Корвин знала, как поступать в подобных ситуациях. Главное не злить, не плакать и не смотреть в глаза. Рано или поздно им надоест глумиться над деревенской дурочкой, и они пойдут своим путем. Она привычно втянула голову в плечи и опустила глаза. Внизу, под ногами, в пыли валялось едва надкусанное яблоко, которым в нее запустили. Алый, сочный бок на серой земле полыхал огнем. И этот жар перекинулся на тело, поднялся волной гнева. Корвин чувствовала, как с треском рушиться сооруженная ей самой же ограда никчемности.
«Нет! Нет! Нельзя обращать внимания! — пыталась она успокоить ту, что томилась в клетке ее тела. — Госпожа, прошу вас остыньте. Это всего лишь яблоко».
«Яблоко? Яблоко?! Нет, это грязь под копытами свиньи, посмевшая поднять руку на королеву туатов нечестивого двора!»

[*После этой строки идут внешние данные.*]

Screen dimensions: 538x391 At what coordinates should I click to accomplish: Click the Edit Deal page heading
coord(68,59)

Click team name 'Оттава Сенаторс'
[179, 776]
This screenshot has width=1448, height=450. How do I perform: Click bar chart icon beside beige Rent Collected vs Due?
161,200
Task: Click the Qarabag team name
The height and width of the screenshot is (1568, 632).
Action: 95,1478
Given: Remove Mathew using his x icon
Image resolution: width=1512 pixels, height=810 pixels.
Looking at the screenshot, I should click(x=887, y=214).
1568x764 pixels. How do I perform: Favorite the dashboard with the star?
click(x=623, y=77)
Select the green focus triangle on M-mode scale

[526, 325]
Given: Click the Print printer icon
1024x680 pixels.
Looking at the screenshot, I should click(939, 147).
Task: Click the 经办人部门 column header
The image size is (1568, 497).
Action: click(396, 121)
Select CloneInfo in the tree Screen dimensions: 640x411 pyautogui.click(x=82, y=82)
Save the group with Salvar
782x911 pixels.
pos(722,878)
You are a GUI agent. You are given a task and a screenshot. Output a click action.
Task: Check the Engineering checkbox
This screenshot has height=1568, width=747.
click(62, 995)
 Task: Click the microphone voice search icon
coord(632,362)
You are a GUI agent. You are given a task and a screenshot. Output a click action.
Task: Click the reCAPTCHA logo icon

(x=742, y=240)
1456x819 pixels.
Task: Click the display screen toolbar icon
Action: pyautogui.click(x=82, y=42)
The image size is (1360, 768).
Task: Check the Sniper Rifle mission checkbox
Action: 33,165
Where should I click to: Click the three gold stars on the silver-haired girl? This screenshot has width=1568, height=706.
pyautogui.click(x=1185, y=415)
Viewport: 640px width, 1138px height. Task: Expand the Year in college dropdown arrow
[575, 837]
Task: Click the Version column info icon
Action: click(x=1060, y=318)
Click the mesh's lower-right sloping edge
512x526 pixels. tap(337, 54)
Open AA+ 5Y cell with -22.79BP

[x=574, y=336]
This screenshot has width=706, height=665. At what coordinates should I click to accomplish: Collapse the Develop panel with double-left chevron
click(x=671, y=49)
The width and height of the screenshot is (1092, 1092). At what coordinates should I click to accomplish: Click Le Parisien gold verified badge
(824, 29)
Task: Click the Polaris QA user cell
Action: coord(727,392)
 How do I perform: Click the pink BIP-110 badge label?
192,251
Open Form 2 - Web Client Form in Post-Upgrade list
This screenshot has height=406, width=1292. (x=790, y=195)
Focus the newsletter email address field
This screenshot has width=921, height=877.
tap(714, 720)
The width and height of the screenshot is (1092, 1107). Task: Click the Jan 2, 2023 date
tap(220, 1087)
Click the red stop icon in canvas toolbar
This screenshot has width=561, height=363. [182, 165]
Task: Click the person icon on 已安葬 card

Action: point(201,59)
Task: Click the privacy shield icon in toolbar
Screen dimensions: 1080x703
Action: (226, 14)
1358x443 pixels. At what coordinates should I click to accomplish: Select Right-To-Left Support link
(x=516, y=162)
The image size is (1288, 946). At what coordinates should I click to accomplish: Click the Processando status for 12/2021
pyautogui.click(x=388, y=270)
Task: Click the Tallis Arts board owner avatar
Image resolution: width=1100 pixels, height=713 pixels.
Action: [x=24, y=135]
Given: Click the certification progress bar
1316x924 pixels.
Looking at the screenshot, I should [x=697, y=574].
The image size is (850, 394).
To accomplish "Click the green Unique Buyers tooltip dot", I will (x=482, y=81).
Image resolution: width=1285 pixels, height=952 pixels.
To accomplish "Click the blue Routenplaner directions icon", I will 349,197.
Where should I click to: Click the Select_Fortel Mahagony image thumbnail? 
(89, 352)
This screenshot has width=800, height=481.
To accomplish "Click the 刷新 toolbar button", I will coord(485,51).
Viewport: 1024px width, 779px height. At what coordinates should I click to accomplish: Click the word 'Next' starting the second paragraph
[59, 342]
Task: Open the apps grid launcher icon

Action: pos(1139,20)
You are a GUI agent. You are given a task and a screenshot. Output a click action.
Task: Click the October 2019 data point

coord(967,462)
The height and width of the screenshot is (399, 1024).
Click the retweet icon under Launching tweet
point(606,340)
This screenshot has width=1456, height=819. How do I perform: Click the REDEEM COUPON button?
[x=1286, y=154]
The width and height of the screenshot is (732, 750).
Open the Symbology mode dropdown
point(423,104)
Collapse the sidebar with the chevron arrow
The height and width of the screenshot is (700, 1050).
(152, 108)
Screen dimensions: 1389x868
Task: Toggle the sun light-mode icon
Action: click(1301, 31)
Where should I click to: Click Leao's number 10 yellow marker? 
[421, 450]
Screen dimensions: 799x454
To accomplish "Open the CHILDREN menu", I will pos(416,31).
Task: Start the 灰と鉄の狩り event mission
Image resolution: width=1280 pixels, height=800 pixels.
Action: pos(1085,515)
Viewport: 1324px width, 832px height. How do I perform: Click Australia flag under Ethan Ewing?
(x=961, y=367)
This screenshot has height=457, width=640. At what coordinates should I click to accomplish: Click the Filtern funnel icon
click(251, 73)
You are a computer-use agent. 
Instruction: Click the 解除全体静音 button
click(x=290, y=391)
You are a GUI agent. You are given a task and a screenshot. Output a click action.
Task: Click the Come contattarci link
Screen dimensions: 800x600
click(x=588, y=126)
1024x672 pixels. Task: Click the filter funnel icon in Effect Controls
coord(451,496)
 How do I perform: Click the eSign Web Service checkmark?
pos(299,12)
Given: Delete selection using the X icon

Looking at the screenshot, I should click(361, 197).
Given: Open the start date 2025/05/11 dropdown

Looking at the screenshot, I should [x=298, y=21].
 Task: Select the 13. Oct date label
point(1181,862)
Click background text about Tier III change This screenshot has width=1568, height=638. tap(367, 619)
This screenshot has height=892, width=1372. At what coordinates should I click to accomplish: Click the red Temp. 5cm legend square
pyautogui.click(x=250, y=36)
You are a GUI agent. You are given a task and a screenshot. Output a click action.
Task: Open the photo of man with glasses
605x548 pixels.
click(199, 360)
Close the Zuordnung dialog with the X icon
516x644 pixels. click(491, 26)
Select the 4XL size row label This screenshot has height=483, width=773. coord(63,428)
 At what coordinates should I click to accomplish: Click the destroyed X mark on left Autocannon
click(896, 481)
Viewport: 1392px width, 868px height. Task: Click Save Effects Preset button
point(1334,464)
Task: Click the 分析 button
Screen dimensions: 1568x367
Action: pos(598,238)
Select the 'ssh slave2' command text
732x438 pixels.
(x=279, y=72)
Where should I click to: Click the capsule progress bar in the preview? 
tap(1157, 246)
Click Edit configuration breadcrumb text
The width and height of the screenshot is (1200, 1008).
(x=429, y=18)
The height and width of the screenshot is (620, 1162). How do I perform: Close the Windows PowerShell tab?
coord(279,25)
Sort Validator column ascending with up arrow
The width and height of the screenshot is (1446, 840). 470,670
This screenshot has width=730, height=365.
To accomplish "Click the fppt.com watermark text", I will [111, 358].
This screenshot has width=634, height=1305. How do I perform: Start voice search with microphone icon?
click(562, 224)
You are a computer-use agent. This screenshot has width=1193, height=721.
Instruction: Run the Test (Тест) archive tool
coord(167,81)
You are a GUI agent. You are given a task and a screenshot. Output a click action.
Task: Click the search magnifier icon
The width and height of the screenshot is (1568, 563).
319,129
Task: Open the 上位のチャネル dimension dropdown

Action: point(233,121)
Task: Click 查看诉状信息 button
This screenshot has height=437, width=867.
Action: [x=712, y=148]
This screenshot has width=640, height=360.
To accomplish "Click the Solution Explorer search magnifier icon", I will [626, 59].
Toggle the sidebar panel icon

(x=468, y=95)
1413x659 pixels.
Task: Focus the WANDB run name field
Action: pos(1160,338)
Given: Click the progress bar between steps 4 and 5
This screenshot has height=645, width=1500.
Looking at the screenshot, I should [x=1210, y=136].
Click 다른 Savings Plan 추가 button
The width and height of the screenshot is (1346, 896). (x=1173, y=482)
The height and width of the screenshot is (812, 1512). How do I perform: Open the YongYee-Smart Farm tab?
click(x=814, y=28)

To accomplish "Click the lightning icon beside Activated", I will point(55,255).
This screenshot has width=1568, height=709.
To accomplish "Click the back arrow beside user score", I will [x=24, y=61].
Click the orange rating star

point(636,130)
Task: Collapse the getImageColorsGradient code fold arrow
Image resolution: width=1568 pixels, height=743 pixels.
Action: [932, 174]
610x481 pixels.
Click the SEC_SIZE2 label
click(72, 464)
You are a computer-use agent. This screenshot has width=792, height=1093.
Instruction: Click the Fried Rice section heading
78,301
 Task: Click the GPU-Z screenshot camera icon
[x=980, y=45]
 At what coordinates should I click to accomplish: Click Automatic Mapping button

Корвин почувствовала, как дурнота подступает к горлу. Но Резкий окрик сиды не позволил рухнуть в темноту обморока. Не имея возможности напрямую управлять телом, Кам принялась раздавать команды:
«Подними голову! Смотри ему в лицо, не смей опускать взгляд! А теперь протяни руку, видишь, вон торчит остистая нить его судьбы. Хватай ее, да хватай же. Я дам тебе силы вплести проклятье!»
Перепуганная Корвин старалась выполнить все указания Кам. Ей в какой-то миг даже показалось, что она видит серую, грубую нить судьбы Грэга. Пальцы неуклюже попытались ее схватить, еще и еще раз, но руки не способные даже крепко держать ложку лишь хватали воздух. Ничего не получалось. Молчание затягивалось, и парень кинувший огрызок в спину гоготнул. Этот звук прорвал запруду. Со всех сторон раздался хохот, в Корвин полетели ботва и огрызки. Странное дерганье убогой девчонки раззадорило охочую на зрелища толпу.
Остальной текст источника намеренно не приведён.